El buen Brillat-Savarin continúa buscando la fuente de los placeres en la comida no sólo por ella en sí misma, sino también por los resultados que le puede proporcionar en el campo galante; así preconiza el uso del chocolate con ámbar. Se refiere naturalmente al ámbar gris y no al amarillo. Este último es una resina fósil que se encuentra en los países nórdicos; el primero, en cambio, es un producto que se encuentra frecuentemente en Madagascar o Java y que es expulsado por el cachalote al mismo tiempo que la materia fecal. En un kilo de chocolate se mezclan 25 g de ámbar y, según Brillat, los resultados son espectaculares. Dice que lo ha experimentado y que se enorgullece de dar el resultado a sus lectores y añade: «He sabido que el mariscal Richelieu, de gloriosa memoria, mascaba habitualmente pastillas de ámbar».

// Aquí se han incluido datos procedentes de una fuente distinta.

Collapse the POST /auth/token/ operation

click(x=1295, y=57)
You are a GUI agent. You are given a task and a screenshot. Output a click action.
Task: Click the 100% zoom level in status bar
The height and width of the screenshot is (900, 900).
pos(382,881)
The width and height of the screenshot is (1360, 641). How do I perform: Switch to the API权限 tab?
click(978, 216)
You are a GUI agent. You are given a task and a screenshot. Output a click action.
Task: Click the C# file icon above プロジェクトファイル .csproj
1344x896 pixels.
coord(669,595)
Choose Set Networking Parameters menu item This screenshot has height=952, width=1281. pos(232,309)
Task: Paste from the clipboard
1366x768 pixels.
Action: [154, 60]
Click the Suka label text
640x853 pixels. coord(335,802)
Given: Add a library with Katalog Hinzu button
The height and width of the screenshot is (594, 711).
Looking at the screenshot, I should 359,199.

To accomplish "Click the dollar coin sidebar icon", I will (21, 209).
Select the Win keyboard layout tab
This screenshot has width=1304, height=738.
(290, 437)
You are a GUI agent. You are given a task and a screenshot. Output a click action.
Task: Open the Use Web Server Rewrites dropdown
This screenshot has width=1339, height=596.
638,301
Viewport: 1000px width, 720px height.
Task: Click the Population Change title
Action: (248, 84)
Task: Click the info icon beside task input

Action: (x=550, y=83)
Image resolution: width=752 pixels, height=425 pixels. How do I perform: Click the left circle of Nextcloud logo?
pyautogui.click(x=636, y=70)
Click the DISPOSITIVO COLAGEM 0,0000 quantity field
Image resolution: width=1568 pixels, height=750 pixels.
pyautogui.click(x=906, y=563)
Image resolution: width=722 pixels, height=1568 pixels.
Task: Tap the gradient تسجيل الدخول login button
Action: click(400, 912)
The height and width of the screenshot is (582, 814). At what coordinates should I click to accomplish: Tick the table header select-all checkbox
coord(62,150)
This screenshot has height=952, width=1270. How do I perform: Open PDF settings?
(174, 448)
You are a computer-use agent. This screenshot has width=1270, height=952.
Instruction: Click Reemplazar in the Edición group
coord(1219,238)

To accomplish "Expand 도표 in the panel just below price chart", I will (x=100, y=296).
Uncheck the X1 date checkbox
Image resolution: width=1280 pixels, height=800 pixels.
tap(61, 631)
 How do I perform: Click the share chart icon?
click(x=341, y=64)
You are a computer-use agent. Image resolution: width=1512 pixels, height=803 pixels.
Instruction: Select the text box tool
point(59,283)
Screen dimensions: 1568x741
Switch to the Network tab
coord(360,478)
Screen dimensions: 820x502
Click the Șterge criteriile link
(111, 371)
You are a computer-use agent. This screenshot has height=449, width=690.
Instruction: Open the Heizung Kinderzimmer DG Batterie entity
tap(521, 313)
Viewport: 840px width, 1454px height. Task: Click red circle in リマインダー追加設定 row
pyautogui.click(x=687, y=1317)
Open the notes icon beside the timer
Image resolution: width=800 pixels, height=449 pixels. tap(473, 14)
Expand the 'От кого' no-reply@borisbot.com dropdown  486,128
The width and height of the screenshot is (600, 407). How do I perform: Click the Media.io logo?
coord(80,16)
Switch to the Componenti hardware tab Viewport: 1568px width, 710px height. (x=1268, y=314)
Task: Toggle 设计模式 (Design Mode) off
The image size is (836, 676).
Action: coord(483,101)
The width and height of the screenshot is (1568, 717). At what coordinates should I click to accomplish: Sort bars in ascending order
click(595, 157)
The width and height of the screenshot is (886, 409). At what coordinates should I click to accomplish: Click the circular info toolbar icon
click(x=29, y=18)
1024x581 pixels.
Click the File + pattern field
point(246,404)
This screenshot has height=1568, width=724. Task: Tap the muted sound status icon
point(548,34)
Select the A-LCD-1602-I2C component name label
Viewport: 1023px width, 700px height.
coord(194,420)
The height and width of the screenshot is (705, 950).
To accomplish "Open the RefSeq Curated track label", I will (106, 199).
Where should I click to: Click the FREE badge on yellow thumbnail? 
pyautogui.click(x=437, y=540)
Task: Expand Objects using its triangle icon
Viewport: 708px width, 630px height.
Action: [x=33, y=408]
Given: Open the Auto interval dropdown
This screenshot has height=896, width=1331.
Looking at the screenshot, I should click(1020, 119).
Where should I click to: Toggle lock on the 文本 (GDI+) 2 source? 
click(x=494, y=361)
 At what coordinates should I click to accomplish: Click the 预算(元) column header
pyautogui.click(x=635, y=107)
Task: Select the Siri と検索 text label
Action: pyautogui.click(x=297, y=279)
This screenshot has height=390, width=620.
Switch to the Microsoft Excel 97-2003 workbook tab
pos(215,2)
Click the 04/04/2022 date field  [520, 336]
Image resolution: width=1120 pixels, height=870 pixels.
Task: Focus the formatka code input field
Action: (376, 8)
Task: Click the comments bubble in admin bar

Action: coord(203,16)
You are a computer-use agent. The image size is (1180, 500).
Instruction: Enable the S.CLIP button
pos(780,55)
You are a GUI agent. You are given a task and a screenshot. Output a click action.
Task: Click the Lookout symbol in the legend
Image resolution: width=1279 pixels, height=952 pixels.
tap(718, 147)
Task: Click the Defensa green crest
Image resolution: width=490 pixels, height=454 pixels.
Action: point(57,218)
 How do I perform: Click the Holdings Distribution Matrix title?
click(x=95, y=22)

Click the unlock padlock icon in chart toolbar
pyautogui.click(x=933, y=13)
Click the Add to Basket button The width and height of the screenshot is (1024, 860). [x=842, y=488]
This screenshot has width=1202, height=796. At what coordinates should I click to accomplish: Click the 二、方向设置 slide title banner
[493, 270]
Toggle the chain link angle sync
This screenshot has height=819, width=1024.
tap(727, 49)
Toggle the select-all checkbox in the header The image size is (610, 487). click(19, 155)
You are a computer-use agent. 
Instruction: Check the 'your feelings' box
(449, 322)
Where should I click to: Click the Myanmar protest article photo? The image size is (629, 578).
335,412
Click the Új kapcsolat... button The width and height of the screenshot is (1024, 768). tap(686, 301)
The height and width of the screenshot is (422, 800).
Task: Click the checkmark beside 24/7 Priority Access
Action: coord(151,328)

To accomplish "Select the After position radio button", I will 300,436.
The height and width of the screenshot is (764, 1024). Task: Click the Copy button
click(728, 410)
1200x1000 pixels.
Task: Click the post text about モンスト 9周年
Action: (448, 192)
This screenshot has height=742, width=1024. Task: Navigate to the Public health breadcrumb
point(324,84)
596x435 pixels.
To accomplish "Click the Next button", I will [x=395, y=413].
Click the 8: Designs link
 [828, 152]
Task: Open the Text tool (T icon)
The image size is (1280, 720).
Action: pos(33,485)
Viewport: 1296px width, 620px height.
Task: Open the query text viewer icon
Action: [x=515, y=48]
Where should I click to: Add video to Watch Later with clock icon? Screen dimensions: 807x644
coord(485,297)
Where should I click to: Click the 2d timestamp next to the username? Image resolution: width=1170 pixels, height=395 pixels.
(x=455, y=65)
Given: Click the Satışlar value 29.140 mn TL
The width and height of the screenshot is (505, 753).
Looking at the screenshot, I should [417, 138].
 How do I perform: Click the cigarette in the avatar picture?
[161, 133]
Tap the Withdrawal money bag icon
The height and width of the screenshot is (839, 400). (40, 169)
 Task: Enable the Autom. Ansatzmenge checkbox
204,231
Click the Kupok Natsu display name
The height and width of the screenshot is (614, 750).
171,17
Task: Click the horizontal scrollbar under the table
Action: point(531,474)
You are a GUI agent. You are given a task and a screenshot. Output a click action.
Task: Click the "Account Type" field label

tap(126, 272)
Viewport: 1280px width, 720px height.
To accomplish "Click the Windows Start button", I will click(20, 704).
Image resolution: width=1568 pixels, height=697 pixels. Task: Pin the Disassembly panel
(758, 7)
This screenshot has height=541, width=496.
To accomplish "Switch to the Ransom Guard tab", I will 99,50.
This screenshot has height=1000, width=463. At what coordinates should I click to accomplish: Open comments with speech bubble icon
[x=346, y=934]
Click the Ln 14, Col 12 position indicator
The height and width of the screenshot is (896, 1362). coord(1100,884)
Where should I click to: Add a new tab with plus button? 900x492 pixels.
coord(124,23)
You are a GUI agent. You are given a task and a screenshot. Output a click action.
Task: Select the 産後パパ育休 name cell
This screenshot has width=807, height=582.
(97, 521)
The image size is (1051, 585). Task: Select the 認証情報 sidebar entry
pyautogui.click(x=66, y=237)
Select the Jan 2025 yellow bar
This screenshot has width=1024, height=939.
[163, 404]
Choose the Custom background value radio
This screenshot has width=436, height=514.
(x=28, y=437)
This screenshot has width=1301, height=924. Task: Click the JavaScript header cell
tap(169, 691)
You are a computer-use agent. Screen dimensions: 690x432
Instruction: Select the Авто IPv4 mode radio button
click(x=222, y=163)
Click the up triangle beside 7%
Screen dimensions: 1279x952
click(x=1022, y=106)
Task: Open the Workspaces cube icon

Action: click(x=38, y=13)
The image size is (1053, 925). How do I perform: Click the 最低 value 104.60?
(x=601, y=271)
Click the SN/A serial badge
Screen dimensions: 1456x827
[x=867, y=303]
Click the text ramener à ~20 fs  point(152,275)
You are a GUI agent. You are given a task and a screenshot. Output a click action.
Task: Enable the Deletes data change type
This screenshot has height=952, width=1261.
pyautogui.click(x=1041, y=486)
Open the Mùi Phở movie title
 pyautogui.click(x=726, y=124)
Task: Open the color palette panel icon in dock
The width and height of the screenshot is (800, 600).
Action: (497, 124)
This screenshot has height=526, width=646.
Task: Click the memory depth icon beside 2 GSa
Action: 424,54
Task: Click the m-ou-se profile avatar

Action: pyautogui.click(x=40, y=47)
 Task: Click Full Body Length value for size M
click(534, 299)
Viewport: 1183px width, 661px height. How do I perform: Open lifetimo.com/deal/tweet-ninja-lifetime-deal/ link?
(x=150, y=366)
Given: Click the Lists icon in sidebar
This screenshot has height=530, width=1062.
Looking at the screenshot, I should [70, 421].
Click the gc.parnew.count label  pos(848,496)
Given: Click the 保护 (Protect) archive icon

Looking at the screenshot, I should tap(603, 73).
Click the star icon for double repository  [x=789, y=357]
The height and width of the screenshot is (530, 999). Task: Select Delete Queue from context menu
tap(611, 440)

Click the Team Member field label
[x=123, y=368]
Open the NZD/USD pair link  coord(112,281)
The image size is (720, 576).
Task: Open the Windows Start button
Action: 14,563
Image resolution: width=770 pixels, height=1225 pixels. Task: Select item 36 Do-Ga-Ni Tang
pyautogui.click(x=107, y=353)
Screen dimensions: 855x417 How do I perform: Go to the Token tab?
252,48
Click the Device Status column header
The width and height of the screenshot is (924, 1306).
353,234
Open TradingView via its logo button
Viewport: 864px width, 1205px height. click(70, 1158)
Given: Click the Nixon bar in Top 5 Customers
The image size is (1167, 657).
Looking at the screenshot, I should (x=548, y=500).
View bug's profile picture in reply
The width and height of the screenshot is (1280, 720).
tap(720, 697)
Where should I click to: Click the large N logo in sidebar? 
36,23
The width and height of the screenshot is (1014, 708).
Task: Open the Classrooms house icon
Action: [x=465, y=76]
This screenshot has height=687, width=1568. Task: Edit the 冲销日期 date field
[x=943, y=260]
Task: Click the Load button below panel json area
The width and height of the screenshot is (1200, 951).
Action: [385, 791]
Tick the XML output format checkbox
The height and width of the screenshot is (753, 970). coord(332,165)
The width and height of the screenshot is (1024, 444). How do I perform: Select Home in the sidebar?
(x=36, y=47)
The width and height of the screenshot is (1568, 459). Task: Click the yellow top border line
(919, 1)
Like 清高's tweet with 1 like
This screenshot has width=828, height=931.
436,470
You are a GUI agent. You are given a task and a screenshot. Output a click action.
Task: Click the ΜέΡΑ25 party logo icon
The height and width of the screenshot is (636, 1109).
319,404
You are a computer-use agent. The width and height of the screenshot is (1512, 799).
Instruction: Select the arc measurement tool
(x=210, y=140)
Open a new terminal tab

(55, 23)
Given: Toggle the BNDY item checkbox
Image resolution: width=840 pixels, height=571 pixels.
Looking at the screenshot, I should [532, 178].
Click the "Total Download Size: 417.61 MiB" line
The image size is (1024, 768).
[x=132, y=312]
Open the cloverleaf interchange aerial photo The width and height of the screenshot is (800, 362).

Cuando se sabe que el mariscal duque de Richelieu blasonaba, a sus setenta años, de su potencia amorosa, puede creerse tal vez en el resultado de las pastillas, pero no se debe olvidar que el mismo mariscal, a los ochenta y tantos años, se casó con una joven muchacha y su hijo le preguntó:
—Padre, ¿cómo vais a salir de esto?
—No es precisamente el salir lo que me preocupa.
Afirma nuestro autor que «el agua es la única bebida que apaga la sed y por este motivo sólo puede beberse en cantidades muy pequeñas. La mayor parte de los otros líquidos que toma el hombre no son más que paliativos, y si éste se contentase únicamente con agua nunca hubiera podido decirse que uno de los privilegios humanos era beber sin tener sed». De ello dio buena muestra a lo largo de su vida nuestro espejo de gastrónomos, cuyo libro Fisiología del gusto o meditaciones de gastronomía trascendente abrió el camino a todos los escritores que, desde entonces hasta hoy y hoy son muchos, escriben sobre temas gastronómicos. Rindo homenaje entre otros muchos a mis buenos amigos Néstor Luján, Juan Perucho y Manuel Vázquez Montalbán.
Las citas del libro de Brillat-Savarin están tomadas de la traducción del conde de Rodalquilar, publicada por editorial Bruguera.